--- START ---

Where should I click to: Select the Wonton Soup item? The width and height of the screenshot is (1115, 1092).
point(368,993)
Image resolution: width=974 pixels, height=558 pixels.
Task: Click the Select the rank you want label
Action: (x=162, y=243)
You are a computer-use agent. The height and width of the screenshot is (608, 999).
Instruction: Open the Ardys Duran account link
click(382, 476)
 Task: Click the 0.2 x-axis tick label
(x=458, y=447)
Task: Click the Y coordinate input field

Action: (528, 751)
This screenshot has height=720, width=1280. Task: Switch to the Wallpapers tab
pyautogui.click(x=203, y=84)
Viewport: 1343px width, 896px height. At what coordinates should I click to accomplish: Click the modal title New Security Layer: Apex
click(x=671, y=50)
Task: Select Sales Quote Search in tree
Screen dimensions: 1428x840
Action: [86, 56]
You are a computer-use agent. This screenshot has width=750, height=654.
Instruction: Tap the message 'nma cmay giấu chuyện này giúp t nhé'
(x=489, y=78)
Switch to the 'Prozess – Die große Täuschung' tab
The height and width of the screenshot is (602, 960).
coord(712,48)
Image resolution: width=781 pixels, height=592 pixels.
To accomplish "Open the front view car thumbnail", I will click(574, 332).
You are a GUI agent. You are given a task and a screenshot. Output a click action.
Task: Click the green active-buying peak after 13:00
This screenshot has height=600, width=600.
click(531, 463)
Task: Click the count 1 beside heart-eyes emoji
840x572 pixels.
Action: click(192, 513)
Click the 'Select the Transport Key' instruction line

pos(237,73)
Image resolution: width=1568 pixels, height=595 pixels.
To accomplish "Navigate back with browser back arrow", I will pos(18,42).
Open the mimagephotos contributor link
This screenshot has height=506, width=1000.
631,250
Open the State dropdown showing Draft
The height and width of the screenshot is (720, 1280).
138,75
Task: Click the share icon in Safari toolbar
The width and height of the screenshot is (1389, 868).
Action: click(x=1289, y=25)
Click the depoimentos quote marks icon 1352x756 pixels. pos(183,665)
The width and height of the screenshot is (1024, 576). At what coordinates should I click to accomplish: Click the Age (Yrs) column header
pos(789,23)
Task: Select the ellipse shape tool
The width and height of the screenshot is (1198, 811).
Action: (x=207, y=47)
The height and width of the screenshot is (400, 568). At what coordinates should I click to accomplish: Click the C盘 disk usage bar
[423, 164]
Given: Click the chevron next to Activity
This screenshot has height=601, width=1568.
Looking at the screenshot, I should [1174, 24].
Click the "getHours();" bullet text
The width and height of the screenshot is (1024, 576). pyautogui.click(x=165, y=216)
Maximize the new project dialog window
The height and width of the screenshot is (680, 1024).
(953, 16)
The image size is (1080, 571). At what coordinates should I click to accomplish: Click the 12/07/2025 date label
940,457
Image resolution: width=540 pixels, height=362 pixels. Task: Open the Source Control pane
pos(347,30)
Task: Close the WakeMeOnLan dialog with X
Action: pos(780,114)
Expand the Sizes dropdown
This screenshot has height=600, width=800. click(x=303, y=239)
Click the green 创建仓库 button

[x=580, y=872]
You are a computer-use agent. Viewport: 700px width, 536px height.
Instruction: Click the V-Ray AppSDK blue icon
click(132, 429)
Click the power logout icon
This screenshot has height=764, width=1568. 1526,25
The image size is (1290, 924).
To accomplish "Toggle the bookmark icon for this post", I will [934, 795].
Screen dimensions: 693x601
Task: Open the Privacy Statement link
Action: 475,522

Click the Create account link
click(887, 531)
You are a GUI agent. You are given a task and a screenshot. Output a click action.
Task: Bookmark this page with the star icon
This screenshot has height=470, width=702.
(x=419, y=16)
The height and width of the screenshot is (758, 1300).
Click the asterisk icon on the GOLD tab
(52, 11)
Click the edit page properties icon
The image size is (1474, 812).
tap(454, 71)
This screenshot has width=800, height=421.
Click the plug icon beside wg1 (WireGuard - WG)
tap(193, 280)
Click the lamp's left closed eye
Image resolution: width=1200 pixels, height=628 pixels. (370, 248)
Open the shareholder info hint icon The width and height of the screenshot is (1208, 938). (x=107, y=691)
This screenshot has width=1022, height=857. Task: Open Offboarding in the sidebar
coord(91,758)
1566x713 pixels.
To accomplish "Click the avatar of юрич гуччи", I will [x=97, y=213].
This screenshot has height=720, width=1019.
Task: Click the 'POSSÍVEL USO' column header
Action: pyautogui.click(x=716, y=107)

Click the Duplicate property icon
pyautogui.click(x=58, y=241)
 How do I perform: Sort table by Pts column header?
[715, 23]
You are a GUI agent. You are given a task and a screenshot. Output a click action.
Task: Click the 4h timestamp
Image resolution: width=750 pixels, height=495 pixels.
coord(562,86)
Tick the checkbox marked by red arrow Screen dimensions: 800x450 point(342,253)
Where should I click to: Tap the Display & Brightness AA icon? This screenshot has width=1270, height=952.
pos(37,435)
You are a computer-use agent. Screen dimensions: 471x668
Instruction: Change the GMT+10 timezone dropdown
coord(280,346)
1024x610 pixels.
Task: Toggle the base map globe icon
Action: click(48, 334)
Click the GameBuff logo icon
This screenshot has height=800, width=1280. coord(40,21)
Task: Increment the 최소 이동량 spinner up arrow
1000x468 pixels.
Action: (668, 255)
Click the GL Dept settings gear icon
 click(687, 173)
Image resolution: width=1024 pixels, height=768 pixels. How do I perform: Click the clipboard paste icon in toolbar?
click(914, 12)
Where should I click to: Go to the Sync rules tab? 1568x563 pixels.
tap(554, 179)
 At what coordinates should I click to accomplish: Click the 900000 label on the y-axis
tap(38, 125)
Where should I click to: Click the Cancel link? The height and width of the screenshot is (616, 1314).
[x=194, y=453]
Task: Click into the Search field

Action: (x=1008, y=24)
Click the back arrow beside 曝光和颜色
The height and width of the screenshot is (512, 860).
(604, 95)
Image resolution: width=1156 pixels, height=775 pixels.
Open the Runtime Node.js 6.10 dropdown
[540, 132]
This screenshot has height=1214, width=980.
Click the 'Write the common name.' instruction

--- END ---

__Aim of the exercise__
All of the data must be written out again, exactly as it stands.

__Response area__
Where should I click to: Select the Wonton Soup item? The width and height of the screenshot is (1115, 1092).
point(368,993)
Image resolution: width=974 pixels, height=558 pixels.
Task: Click the Select the rank you want label
Action: (x=162, y=243)
You are a computer-use agent. The height and width of the screenshot is (608, 999).
Instruction: Open the Ardys Duran account link
click(382, 476)
 Task: Click the 0.2 x-axis tick label
(x=458, y=447)
Task: Click the Y coordinate input field

Action: (528, 751)
This screenshot has height=720, width=1280. Task: Switch to the Wallpapers tab
pyautogui.click(x=203, y=84)
Viewport: 1343px width, 896px height. At what coordinates should I click to accomplish: Click the modal title New Security Layer: Apex
click(x=671, y=50)
Task: Select Sales Quote Search in tree
Screen dimensions: 1428x840
Action: [86, 56]
You are a computer-use agent. This screenshot has width=750, height=654.
Instruction: Tap the message 'nma cmay giấu chuyện này giúp t nhé'
(x=489, y=78)
Switch to the 'Prozess – Die große Täuschung' tab
The height and width of the screenshot is (602, 960).
coord(712,48)
Image resolution: width=781 pixels, height=592 pixels.
To accomplish "Open the front view car thumbnail", I will click(574, 332).
You are a GUI agent. You are given a task and a screenshot. Output a click action.
Task: Click the green active-buying peak after 13:00
This screenshot has height=600, width=600.
click(531, 463)
Task: Click the count 1 beside heart-eyes emoji
840x572 pixels.
Action: click(192, 513)
Click the 'Select the Transport Key' instruction line

pos(237,73)
Image resolution: width=1568 pixels, height=595 pixels.
To accomplish "Navigate back with browser back arrow", I will pos(18,42).
Open the mimagephotos contributor link
This screenshot has height=506, width=1000.
631,250
Open the State dropdown showing Draft
The height and width of the screenshot is (720, 1280).
138,75
Task: Click the share icon in Safari toolbar
The width and height of the screenshot is (1389, 868).
Action: click(x=1289, y=25)
Click the depoimentos quote marks icon 1352x756 pixels. pos(183,665)
The width and height of the screenshot is (1024, 576). At what coordinates should I click to accomplish: Click the Age (Yrs) column header
pos(789,23)
Task: Select the ellipse shape tool
The width and height of the screenshot is (1198, 811).
Action: (x=207, y=47)
The height and width of the screenshot is (400, 568). At what coordinates should I click to accomplish: Click the C盘 disk usage bar
[423, 164]
Given: Click the chevron next to Activity
This screenshot has height=601, width=1568.
Looking at the screenshot, I should [1174, 24].
Click the "getHours();" bullet text
The width and height of the screenshot is (1024, 576). pyautogui.click(x=165, y=216)
Maximize the new project dialog window
The height and width of the screenshot is (680, 1024).
(953, 16)
The image size is (1080, 571). At what coordinates should I click to accomplish: Click the 12/07/2025 date label
940,457
Image resolution: width=540 pixels, height=362 pixels. Task: Open the Source Control pane
pos(347,30)
Task: Close the WakeMeOnLan dialog with X
Action: pos(780,114)
Expand the Sizes dropdown
This screenshot has height=600, width=800. click(x=303, y=239)
Click the green 创建仓库 button

[x=580, y=872]
You are a computer-use agent. Viewport: 700px width, 536px height.
Instruction: Click the V-Ray AppSDK blue icon
click(132, 429)
Click the power logout icon
This screenshot has height=764, width=1568. 1526,25
The image size is (1290, 924).
To accomplish "Toggle the bookmark icon for this post", I will [934, 795].
Screen dimensions: 693x601
Task: Open the Privacy Statement link
Action: 475,522

Click the Create account link
click(887, 531)
You are a GUI agent. You are given a task and a screenshot. Output a click action.
Task: Bookmark this page with the star icon
This screenshot has height=470, width=702.
(x=419, y=16)
The height and width of the screenshot is (758, 1300).
Click the asterisk icon on the GOLD tab
(52, 11)
Click the edit page properties icon
The image size is (1474, 812).
tap(454, 71)
This screenshot has width=800, height=421.
Click the plug icon beside wg1 (WireGuard - WG)
tap(193, 280)
Click the lamp's left closed eye
Image resolution: width=1200 pixels, height=628 pixels. (370, 248)
Open the shareholder info hint icon The width and height of the screenshot is (1208, 938). (x=107, y=691)
This screenshot has width=1022, height=857. Task: Open Offboarding in the sidebar
coord(91,758)
1566x713 pixels.
To accomplish "Click the avatar of юрич гуччи", I will [x=97, y=213].
This screenshot has height=720, width=1019.
Task: Click the 'POSSÍVEL USO' column header
Action: pyautogui.click(x=716, y=107)

Click the Duplicate property icon
pyautogui.click(x=58, y=241)
 How do I perform: Sort table by Pts column header?
[715, 23]
You are a GUI agent. You are given a task and a screenshot. Output a click action.
Task: Click the 4h timestamp
Image resolution: width=750 pixels, height=495 pixels.
coord(562,86)
Tick the checkbox marked by red arrow Screen dimensions: 800x450 point(342,253)
Where should I click to: Tap the Display & Brightness AA icon? This screenshot has width=1270, height=952.
pos(37,435)
You are a computer-use agent. Screen dimensions: 471x668
Instruction: Change the GMT+10 timezone dropdown
coord(280,346)
1024x610 pixels.
Task: Toggle the base map globe icon
Action: click(48, 334)
Click the GameBuff logo icon
This screenshot has height=800, width=1280. coord(40,21)
Task: Increment the 최소 이동량 spinner up arrow
1000x468 pixels.
Action: (668, 255)
Click the GL Dept settings gear icon
 click(687, 173)
Image resolution: width=1024 pixels, height=768 pixels. How do I perform: Click the clipboard paste icon in toolbar?
click(914, 12)
Where should I click to: Go to the Sync rules tab? 1568x563 pixels.
tap(554, 179)
 At what coordinates should I click to accomplish: Click the 900000 label on the y-axis
tap(38, 125)
Where should I click to: Click the Cancel link? The height and width of the screenshot is (616, 1314).
[x=194, y=453]
Task: Click into the Search field

Action: (x=1008, y=24)
Click the back arrow beside 曝光和颜色
The height and width of the screenshot is (512, 860).
(604, 95)
Image resolution: width=1156 pixels, height=775 pixels.
Open the Runtime Node.js 6.10 dropdown
[540, 132]
This screenshot has height=1214, width=980.
Click the 'Write the common name.' instruction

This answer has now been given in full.